Trafficking abuse of Myanmar Rohingya spreads to Malaysia
Stateless Muslims are captured by gangs who beat them, and demand a ransom from families

Human traffickers have kept hundreds of Rohingya Muslims captive in houses in northern Malaysia, beating them, depriving them of food, and demanding a ransom from their families, according to detailed accounts made by the victims.
The accounts suggest that trafficking gangs are shifting their operations into Malaysia as authorities in Thailand crack down on jungle camps near the country’s northwestern border that have become a prison for the Muslim asylum seekers fleeing persecution in Myanmar.
Police in the northern Malaysian states of Penang and Kedah have conducted several raids on the houses in recent months, including an operation in February that discovered four Rohingya men bound together with metal chains in an apartment.

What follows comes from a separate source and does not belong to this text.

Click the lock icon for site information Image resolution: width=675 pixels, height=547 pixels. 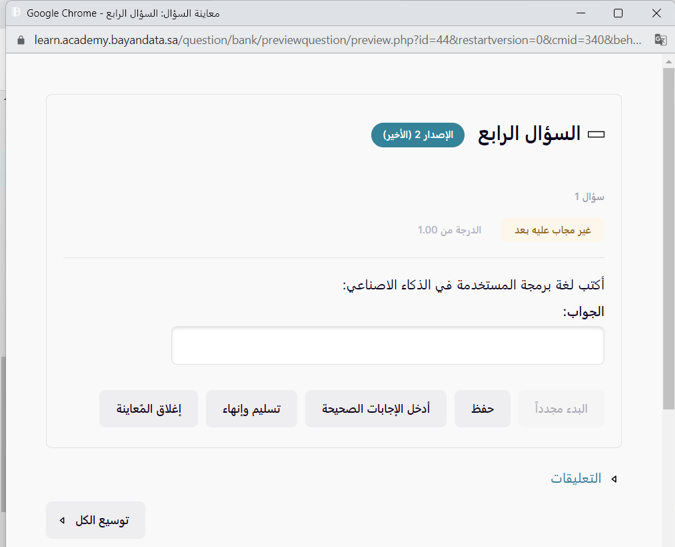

But interviews reveal a trafficking network on a far bigger scale than authorities have acknowledged so far, with brokers herding groups of hundreds of Rohingya over the border at night and holding them captive.
The abuse in Malaysia is the latest oppression against the Rohingya. They are mostly stateless Muslims from western Myanmar, where clashes with majority Buddhists since the middle of 2012 have killed hundreds and forced about 140,000 into squalid camps.
Many of the tens of thousands of Rohingya fleeing Myanmar by boat have fallen into the hands of human traffickers at sea who then hold them hostage in remote Thai camps near the border with Malaysia until relatives pay thousands of dollars to release them, according to an investigation published on December 5.
Some were beaten and killed, others held in cages where they suffered malnutrition. The investigation found Thai authorities were sometimes working with the traffickers in an effort to push the Rohingya out of Thailand because immigration detention camps were getting overwhelmed with asylum-seekers.